On the flip side, the 154.40-154.35 area now seems to protect the immediate downside ahead of the 154.00 mark. Any further decline might continue to find decent support near the 153.30-153.25 region, or the overnight swing low. This is followed by the 153.00 round figure and the next relevant support near the 152.70-152.65 area, below which the USD/JPY pair could drop to the very important 200-day Simple Moving Average (SMA), around the 151.90-151.85 region.

Fed FAQs

Monetary policy in the US is shaped by the Federal Reserve (Fed). The Fed has two mandates: to achieve price stability and foster full employment. Its primary tool to achieve these goals is by adjusting interest rates. When prices are rising too quickly and inflation is above the Fed’s 2% target, it raises interest rates, increasing borrowing costs throughout the economy. This results in a stronger US Dollar (USD) as it makes the US a more attractive place for international investors to park their money.
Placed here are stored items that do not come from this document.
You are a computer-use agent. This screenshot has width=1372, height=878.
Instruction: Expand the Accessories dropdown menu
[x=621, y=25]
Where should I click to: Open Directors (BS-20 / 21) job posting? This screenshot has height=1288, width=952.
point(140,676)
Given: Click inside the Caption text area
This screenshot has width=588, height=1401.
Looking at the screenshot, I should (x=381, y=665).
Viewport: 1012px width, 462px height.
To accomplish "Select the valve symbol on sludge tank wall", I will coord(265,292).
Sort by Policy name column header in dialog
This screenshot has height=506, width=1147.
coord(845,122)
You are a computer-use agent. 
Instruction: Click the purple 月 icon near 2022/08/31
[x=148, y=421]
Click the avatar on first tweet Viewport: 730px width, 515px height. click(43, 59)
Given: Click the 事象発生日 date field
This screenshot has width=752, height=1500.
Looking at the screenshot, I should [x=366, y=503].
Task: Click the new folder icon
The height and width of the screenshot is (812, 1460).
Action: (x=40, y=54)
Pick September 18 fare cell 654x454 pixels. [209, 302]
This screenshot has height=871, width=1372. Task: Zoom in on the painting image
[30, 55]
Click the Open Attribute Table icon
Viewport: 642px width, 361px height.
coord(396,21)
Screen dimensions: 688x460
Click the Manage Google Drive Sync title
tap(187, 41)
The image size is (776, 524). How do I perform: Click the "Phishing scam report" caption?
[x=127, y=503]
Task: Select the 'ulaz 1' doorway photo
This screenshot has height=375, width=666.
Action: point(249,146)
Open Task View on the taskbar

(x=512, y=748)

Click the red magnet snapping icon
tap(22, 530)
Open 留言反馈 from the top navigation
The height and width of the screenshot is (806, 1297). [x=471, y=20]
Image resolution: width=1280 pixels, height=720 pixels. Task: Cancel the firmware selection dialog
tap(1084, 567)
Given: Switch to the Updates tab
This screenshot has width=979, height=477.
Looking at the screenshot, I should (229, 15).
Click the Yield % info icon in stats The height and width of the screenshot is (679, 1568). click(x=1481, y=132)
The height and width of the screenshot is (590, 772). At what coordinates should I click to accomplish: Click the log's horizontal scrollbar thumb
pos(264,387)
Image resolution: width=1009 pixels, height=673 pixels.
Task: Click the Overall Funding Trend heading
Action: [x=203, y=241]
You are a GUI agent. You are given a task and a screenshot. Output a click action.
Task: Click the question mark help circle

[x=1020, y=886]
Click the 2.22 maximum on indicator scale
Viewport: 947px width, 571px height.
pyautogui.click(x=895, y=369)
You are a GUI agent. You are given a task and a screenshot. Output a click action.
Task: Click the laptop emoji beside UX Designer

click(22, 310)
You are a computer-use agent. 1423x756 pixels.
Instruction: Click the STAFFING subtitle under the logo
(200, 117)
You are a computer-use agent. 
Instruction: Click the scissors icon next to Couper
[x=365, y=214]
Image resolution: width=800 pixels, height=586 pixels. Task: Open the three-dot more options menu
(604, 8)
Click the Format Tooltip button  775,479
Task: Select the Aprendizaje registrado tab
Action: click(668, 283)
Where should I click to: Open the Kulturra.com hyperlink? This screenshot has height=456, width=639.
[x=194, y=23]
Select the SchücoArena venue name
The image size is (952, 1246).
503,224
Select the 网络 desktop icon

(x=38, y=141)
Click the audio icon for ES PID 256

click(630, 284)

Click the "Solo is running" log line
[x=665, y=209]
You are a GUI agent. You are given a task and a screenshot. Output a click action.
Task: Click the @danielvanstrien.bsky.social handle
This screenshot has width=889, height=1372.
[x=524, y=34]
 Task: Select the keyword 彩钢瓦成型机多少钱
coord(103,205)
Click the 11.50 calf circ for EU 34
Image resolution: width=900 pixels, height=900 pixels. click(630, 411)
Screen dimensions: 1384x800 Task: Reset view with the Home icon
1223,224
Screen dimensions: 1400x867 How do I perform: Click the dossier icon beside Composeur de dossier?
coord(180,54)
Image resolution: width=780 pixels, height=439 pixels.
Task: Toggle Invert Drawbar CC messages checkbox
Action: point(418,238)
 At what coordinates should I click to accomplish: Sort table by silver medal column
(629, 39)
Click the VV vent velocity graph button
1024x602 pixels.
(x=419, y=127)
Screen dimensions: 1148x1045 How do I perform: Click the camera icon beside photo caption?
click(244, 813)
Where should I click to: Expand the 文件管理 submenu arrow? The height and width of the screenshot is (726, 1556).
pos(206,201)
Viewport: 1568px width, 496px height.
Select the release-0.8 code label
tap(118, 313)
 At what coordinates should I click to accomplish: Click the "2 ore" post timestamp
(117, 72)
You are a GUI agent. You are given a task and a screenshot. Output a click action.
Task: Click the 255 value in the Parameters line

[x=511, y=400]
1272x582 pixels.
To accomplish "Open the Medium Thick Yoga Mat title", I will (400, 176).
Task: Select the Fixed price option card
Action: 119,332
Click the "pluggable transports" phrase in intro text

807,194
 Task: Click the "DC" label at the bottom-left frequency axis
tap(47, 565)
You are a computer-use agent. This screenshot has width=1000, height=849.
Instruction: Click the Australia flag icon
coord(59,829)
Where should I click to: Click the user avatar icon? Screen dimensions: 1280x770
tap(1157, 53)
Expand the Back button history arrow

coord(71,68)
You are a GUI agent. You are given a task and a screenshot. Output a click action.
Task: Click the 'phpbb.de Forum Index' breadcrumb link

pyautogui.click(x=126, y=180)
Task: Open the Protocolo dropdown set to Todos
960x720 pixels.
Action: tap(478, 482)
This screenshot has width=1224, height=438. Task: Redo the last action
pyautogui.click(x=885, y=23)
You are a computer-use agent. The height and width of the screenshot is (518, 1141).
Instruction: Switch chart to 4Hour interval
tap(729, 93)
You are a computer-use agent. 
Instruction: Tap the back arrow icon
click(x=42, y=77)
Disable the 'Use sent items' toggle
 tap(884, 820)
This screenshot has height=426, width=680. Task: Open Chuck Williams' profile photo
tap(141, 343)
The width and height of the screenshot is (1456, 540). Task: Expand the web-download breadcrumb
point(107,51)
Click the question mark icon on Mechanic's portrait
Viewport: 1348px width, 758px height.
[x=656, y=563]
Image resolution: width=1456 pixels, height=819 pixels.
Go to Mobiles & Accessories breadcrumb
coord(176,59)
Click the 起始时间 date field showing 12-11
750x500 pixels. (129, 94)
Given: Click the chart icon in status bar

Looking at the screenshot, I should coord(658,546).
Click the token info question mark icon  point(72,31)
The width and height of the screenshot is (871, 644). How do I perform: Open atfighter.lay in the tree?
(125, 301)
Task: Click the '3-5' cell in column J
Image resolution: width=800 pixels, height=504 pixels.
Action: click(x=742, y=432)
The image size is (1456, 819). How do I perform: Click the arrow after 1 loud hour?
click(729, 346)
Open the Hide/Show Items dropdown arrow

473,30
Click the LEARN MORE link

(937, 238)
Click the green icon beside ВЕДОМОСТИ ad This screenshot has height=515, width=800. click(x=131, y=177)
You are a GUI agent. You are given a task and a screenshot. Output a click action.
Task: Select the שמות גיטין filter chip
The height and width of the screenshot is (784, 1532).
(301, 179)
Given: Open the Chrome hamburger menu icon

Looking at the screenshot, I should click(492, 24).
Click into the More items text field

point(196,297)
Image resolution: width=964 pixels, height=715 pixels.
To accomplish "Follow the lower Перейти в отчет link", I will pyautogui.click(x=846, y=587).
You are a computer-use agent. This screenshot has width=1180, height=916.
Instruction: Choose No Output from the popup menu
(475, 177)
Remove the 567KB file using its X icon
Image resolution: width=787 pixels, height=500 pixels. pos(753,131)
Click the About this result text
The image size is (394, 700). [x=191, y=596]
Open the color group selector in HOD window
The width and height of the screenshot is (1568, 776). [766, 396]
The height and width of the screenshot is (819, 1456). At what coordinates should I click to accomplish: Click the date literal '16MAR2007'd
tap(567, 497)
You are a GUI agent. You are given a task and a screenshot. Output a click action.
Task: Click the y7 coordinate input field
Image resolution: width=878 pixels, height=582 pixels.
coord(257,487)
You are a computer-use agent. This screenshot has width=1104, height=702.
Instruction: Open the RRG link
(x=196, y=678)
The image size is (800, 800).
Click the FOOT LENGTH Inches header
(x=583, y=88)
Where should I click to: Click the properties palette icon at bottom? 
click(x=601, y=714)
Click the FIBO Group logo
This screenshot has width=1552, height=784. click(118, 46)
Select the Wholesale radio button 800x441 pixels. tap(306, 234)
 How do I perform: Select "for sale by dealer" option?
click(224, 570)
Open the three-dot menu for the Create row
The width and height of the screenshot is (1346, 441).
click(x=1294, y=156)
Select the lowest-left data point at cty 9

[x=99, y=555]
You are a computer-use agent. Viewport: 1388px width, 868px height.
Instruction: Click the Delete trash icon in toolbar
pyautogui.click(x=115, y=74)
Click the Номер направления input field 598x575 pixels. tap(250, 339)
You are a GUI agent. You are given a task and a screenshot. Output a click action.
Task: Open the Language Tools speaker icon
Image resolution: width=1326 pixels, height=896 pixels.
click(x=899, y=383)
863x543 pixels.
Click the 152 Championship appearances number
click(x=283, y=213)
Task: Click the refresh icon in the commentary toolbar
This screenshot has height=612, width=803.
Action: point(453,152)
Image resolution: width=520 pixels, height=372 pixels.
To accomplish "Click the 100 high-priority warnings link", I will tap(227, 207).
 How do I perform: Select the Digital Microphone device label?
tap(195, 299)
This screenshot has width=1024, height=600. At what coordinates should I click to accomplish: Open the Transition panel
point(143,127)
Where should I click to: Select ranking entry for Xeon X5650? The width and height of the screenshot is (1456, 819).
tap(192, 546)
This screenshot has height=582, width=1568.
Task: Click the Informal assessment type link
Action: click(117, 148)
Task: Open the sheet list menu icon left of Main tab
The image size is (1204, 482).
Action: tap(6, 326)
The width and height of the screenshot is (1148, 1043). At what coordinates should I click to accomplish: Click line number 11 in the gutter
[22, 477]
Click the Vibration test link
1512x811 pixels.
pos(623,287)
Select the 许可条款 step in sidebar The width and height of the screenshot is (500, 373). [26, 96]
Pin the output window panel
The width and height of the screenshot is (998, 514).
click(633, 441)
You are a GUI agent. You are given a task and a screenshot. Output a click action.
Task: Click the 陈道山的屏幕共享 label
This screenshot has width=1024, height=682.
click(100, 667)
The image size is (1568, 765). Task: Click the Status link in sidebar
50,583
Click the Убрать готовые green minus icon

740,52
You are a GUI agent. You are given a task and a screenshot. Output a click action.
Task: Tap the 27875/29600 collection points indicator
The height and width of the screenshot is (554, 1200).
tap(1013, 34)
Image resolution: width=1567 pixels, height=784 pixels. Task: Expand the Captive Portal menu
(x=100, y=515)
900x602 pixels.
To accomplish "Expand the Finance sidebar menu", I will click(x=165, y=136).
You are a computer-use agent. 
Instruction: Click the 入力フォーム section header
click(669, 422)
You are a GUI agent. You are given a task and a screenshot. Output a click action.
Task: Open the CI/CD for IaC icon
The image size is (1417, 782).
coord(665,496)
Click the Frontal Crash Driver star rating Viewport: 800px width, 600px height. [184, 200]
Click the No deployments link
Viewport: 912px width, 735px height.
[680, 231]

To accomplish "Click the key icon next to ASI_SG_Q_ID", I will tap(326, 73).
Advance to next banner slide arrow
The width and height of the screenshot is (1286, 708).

When inflation falls below 2% or the Unemployment Rate is too high, the Fed may lower interest rates to encourage borrowing, which weighs on the Greenback.

The Federal Reserve (Fed) holds eight policy meetings a year, where the Federal Open Market Committee (FOMC) assesses economic conditions and makes monetary policy decisions. The FOMC is attended by twelve Fed officials – the seven members of the Board of Governors, the president of the Federal Reserve Bank of New York, and four of the remaining eleven regional Reserve Bank presidents, who serve one-year terms on a rotating basis.

In extreme situations, the Federal Reserve may resort to a policy named Quantitative Easing (QE). QE is the process by which the Fed substantially increases the flow of credit in a stuck financial system. It is a non-standard policy measure used during crises or when inflation is extremely low. It was the Fed’s weapon of choice during the Great Financial Crisis in 2008. It involves the Fed printing more Dollars and using them to buy high grade bonds from financial institutions. QE usually weakens the US Dollar.

Quantitative tightening (QT) is the reverse process of QE, whereby the Federal Reserve stops buying bonds from financial institutions and does not reinvest the principal from the bonds it holds maturing, to purchase new bonds. It is usually positive for the value of the US Dollar.